To evaluate the performance of our first year CS majored students, we consider their grades of three courses only: C - C Programming Language, M - Mathematics (Calculus or Linear Algrbra), and E - English. At the mean time, we encourage students by emphasizing on their best ranks – that is, among the four ranks with respect to the three courses and the average grade, we print the best rank for each student.

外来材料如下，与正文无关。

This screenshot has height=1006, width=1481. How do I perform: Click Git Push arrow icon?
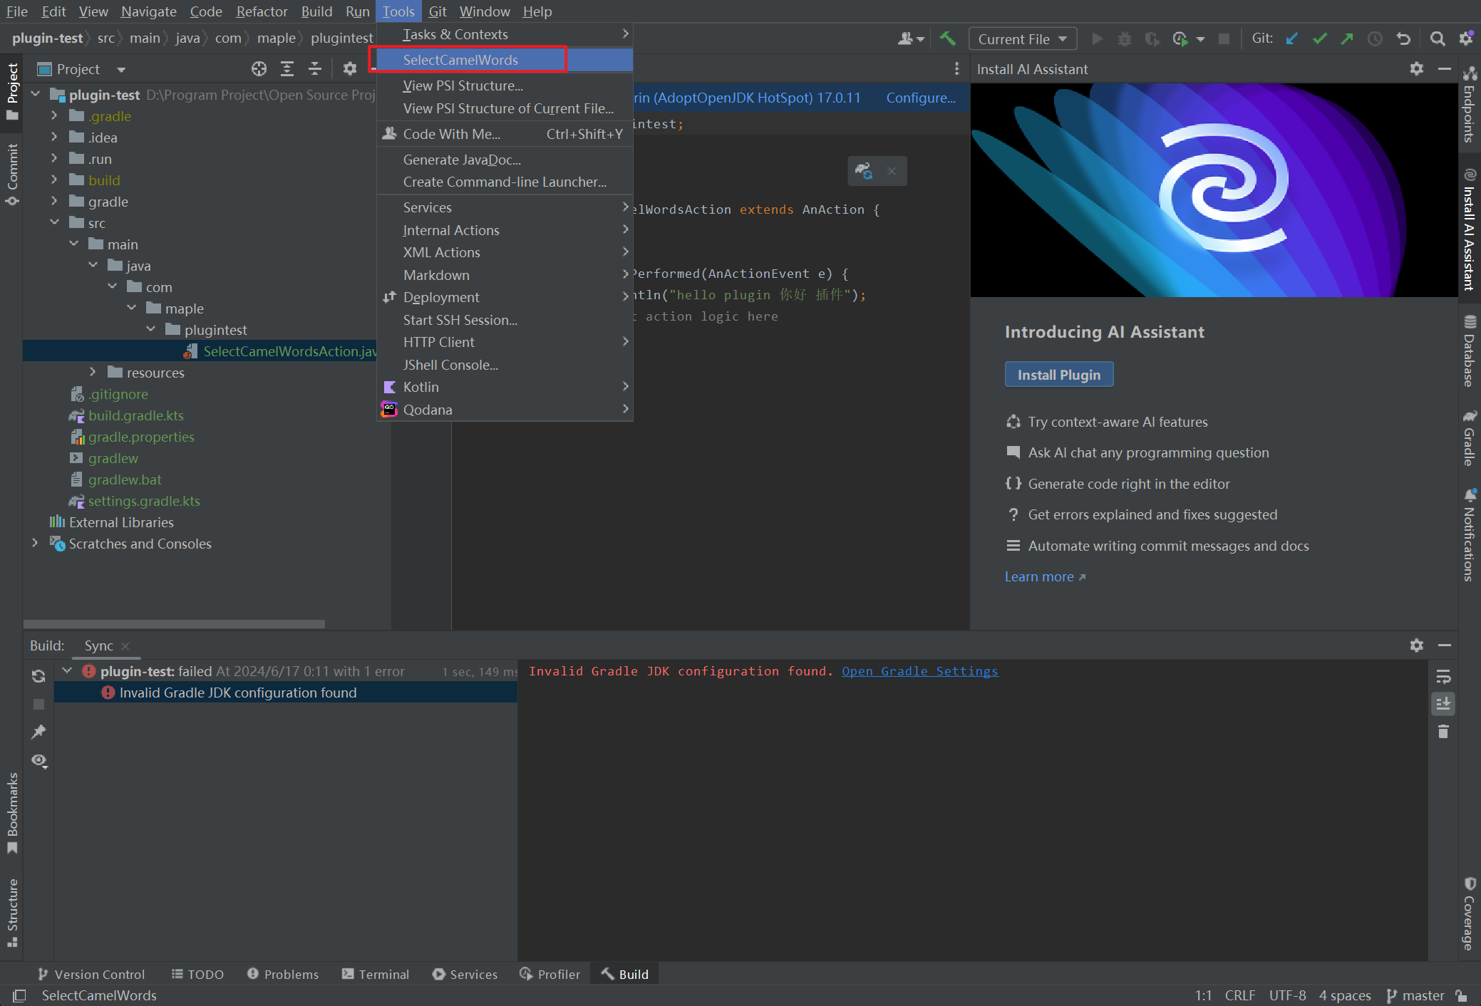click(x=1347, y=39)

For example, The grades of C, M, E and A - Average of 4 students are given as the following:

StudentID C M E A
310101 98 85 88 90
310102 70 95 88 84
310103 82 87 94 88
310104 91 91 91 91

Then the best ranks for all the students are No.1 since the 1st one has done the best in C Programming Language, while the 2nd one in Mathematics, the 3rd one in English, and the last one in average.

Input Specification:

Each input file contains one test case. Each case starts with a line containing 2 numbers N and M (≤2000), which are the total number of students, and the number of students who would check their ranks, respectively. Then N lines follow, each contains a student ID which is a string of 6 digits, followed by the three integer grades (in the range of [0, 100]) of that student in the order of C, M and E. Then there are Mlines, each containing a student ID.

Output Specification:

For each of the M students, print in one line the best rank for him/her, and the symbol of the corresponding rank, separated by a space.

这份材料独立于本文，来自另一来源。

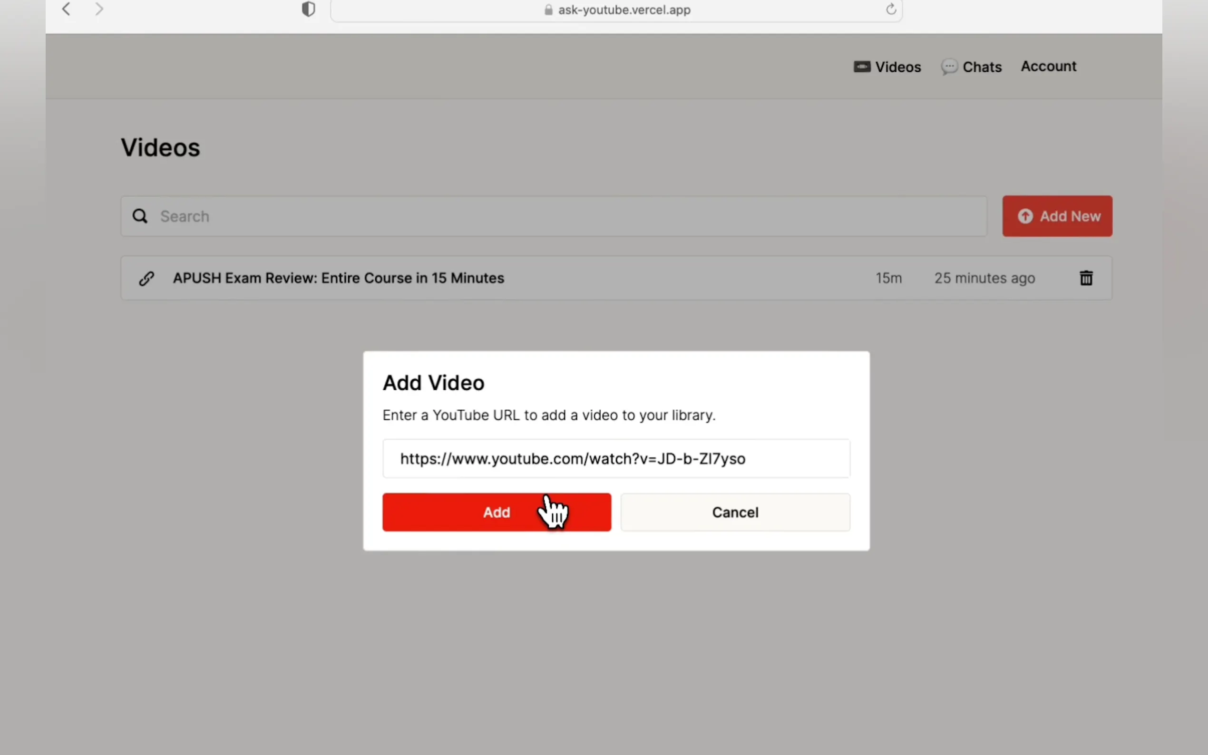This screenshot has height=755, width=1208.
Task: Open the Chats speech-bubble icon
Action: pos(949,66)
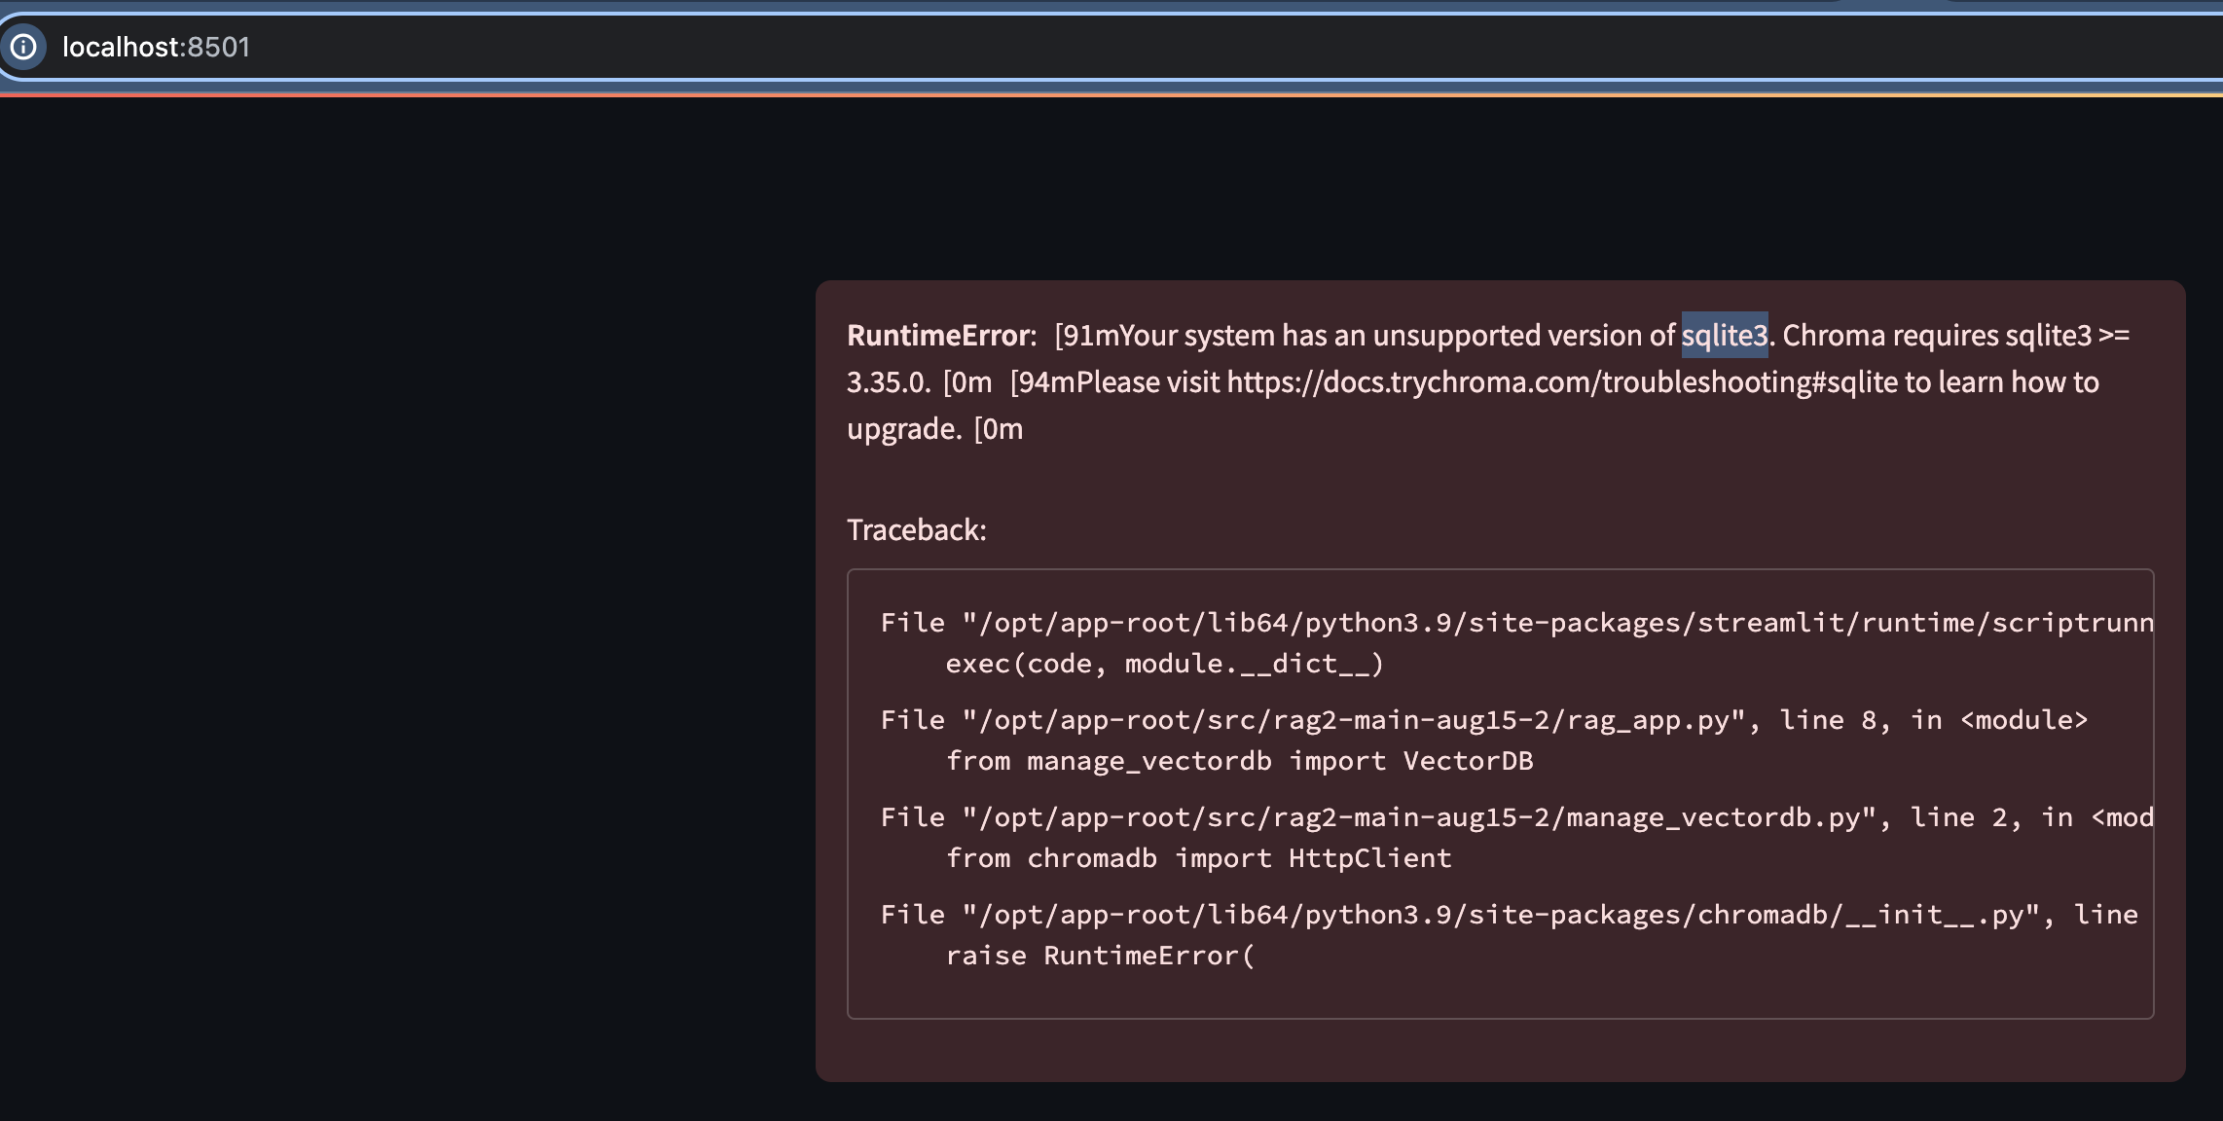
Task: Click '[91mYour system' error text
Action: click(1163, 336)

The priorities of the ranking methods are ordered as A > C > M > E. Hence if there are two or more ways for a student to obtain the same best rank, output the one with the highest priority.

If a student is not on the grading list, simply output N/A.

Sample Input:

5 6
310101 98 85 88
310102 70 95 88
310103 82 87 94
310104 91 91 91
310105 85 90 90
310101
310102
310103
310104
310105
999999

Sample Output:

1 C
1 M
1 E
1 A
3 A
N/A

题目大意：每个学生都有A（平均成绩）、C（c语言成绩）、M（数学成绩）、E（英语成绩）以及各项成绩的排名。给出一个学生编号，要求给出该学生四项排名中的最好排名以及该项简写代码。

分析：用一个存储体记录学生的编号(id)，按ACME的顺序存储各科成绩(score[0]~score[4])和各科排名(rank[0] ~ rank[4])。用sort函数和flag对四科进行排序，将排名结果放到该学生rank中的相应位置。用exist[1000010]存储学生在结构体中的编号。（为了防止node[0]和不存在的情况混淆，将编号做+1处理，要具体操作的时候再-1）对每一个查询query，返回其在node数组中的下标p。如果p==-1，说明该学生不存在；p！=-1，查找node[p]中rank的最小值，并输出其对应的科目。

#include<iostream>
#include<algorithm>
#include<cstdio>
using namespace std;
int flag,exist[1000010];
struct Node{
    int id;
    int score[4];
    int rank[4];
}node[2010];
bool cmp(Node a,Node b){ return a.score[flag] > b.score[flag]; }
int main(){
    int N,M,id,query,p;
    scanf("%d %d",&N,&M);
    for (int i=0;i<N;i++){
        scanf("%d %d %d %d", &node[i].id, &node[i].score[1], &node[i].score[2], &node[i].score[3]);
        //三项和再加1是为了四舍五入
        node[i].score[0] = (node[i].score[1]  + node[i].score[2]  + node[i].score[3] + 1) / 3 ;
    }
    //给每一项进行排序，并排名写入该学生的rank数组
    for (flag=0;flag<4;flag++){
        sort(node,node+N,cmp);
        node[0].rank[flag] = 1;
        for (int j=1;j<N;j++){
            if (node[j].score[flag] == node[j-1].score[flag])
                node[j].rank[flag] = node[j-1].rank[flag];
            else node[j].rank[flag] = j+1;
        }
    }
    //让学生编号和存储体中位置对应
    for (int i=0;i<N;i++) exist[node[i].id] = i+1;
    char dict[5] = {'A','C','M','E'};
    //进行查询
    for (int i=0;i<M;i++){
        scanf("%d",&query);
        p = exist[query]-1;
        if (p != -1){
            int min=node[p].rank[0],pos=0;
            for (int j=1;j<4;j++){
                if (node[p].rank[j] < min){
                    min = node[p].rank[j];
                    pos = j;
                }
            }
            printf("%d %c\n",min,dict[pos]);
        }
        else printf("N/A\n");
    }
    return 0;
}